08 February 2023

Review: The Buried Giant by Kazuo Ishiguro

The Buried Giant by Kazuo Ishiguro book cover

I enjoyed The Remains of the Day, the story of an ageing butler reminiscing about serving Lord Darlington between WWI and WWII, while Klara and the Sun was an interesting science fiction novel about artificial intelligence. The Buried Giant by Kazuo Ishiguro was published in 2015, however it was a disappointing read for me. Australian author Ben Hobson recently shared his love for this book but wondered why so many readers didn't enjoy it. Here's why.

This is the story of Axl and Beatrice, an elderly couple in a fictional post-Arthurian Britain where people across the land suffer from forgetfulness and a type of collective amnesia. The pair set off on a quest to find their son and discuss the mist causing the memory loss with others they meet along the way. What I found instantly irritating and relentlessly repetitive was the overkill with regard to the characters using each other's names ALL the time. Axl calls Beatrice princess and it drove me up the wall. I've flipped to a random page to share an example with you:
"It can wait till the morning, Axl. It's not even a pain I notice till we're speaking of it." "Even so, princess, now we're here, why not go and see the wise woman?" Page 55
Stilted dialogue aside, The Buried Giant is a post-Roman fantasy with touches of Tolkien complete with pixies, ogres and even a dragon. Intergenerational conflict is an important topic in the novel with the hatred and distrust between the Saxons and the Britons sure to resurface if the memory dampening mist is dispersed. Axl and Beatrice contemplate whether it's better not to remember at all if there's a risk the traumatic memories of war and genocide could come tumbling back with the years of separation, love and loss.

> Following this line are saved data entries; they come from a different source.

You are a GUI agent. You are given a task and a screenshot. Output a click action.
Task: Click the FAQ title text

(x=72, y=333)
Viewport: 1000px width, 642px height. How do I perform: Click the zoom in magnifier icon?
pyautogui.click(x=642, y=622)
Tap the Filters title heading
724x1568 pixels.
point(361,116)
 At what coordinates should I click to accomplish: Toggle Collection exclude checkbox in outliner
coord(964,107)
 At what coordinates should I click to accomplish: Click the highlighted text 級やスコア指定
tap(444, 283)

I might have cared for all of this - the vicious cycle of hate and violence and the hopelessness of war - but the overarching narrative was unclear. I was unable to decipher the meaning of the ogres or the purpose of the pixies; if indeed there was any. Did they represent foreign powers? The mixed tense was often confusing and what was that about the black birdlike hags/women? Is the boatman death? Or does the island represent death? Or am I wrong on both counts? The mysteriously omniscient narrator who revealed themselves at the end (I think?) as part of a frustratingly ambiguous ending only served to increase my ire.

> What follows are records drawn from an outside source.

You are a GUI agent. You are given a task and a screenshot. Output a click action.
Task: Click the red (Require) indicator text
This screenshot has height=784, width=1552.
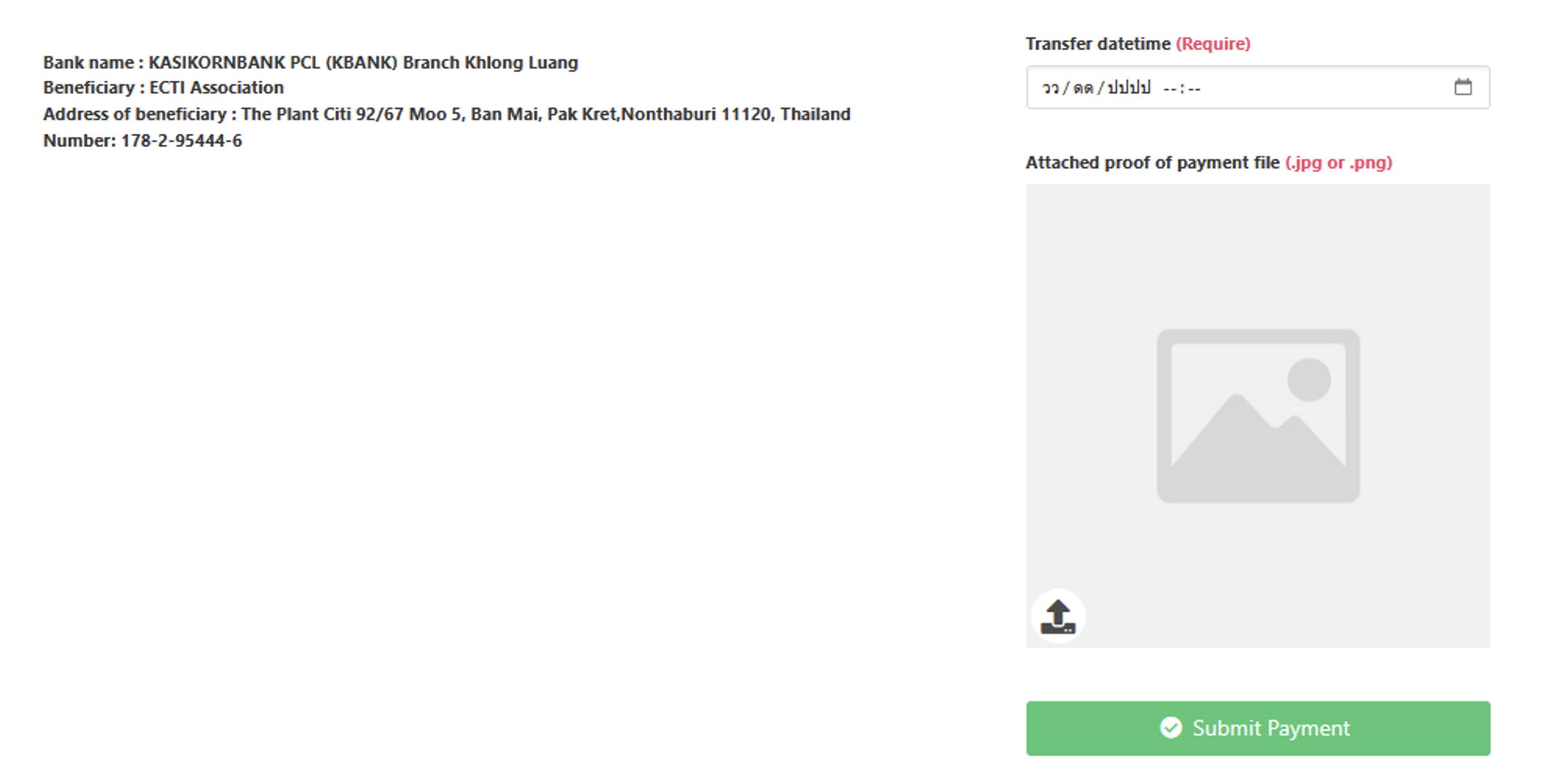pos(1213,44)
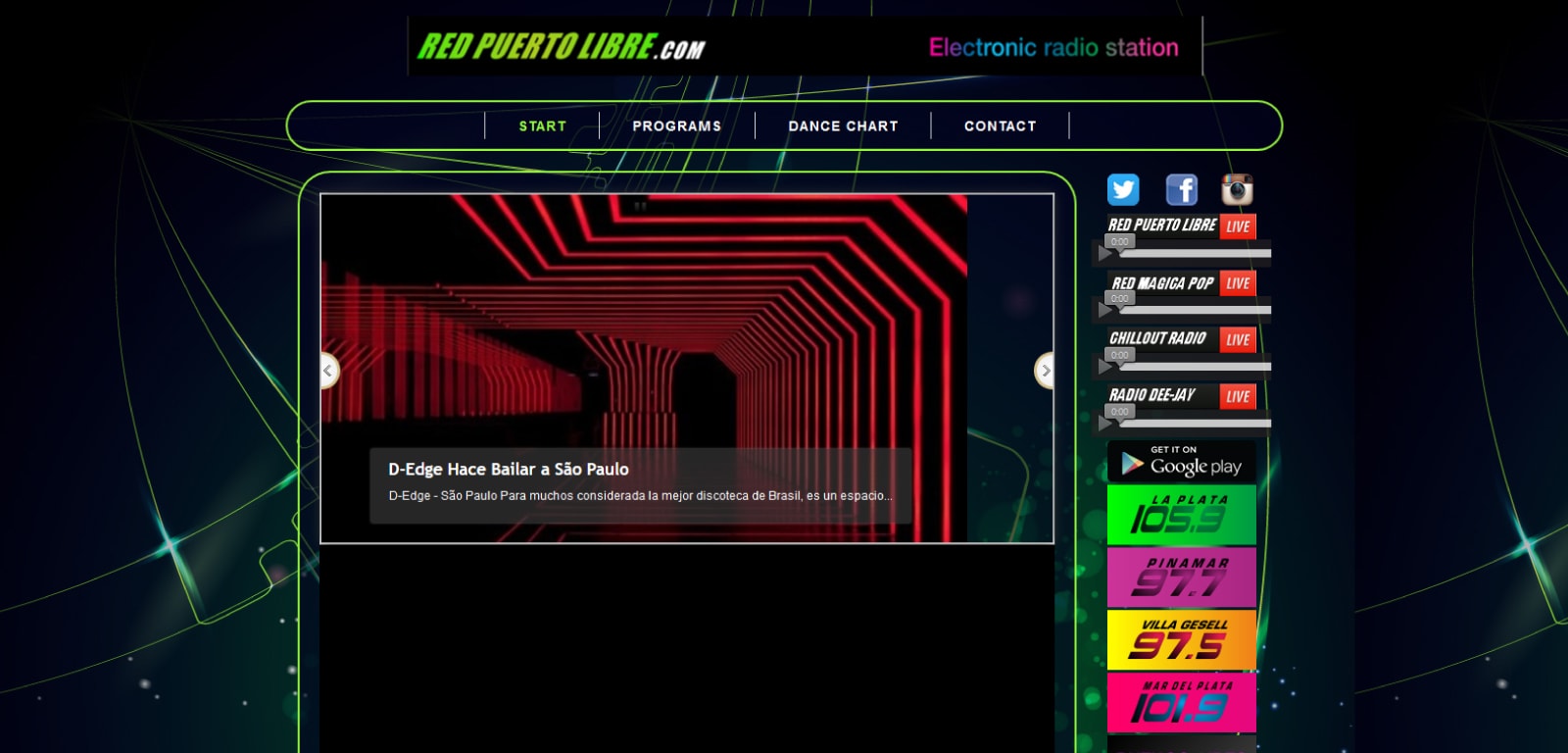
Task: Go to the CONTACT page
Action: (x=1000, y=126)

It would seem I don't belong to the literary 'in crowd' for whom this was written, but in my opinion, there was too much expectation on the reader to pick up on the hidden meanings, subtext and literary devices that must be holding this up. If I have to work hard in order to figure a book out, then it needs to deliver, otherwise the reading joy ebbs away and that's what happened here.

If you've been following Carpe Librum for any length of time, you'll know I'm not a fan of an ambiguous ending, and boy do we have a doozy here. Published in 2015, and with many of you having no doubt read this before me, I think I can safely ask... What do you think happened at the very end? After being questioned, did they stay together or not? Did Axl? Or didn't he? Someone put me out of my misery, quick!

After reading The Buried Giant, I think Ishiguro and I are done for now.

My Rating:

Would you like to comment?

  1. I read this long ago Tracey but I never try to decipher the meaning of books I just read it as a fantasy. I took the boat as being the journey to death, crossing over, and the island was death.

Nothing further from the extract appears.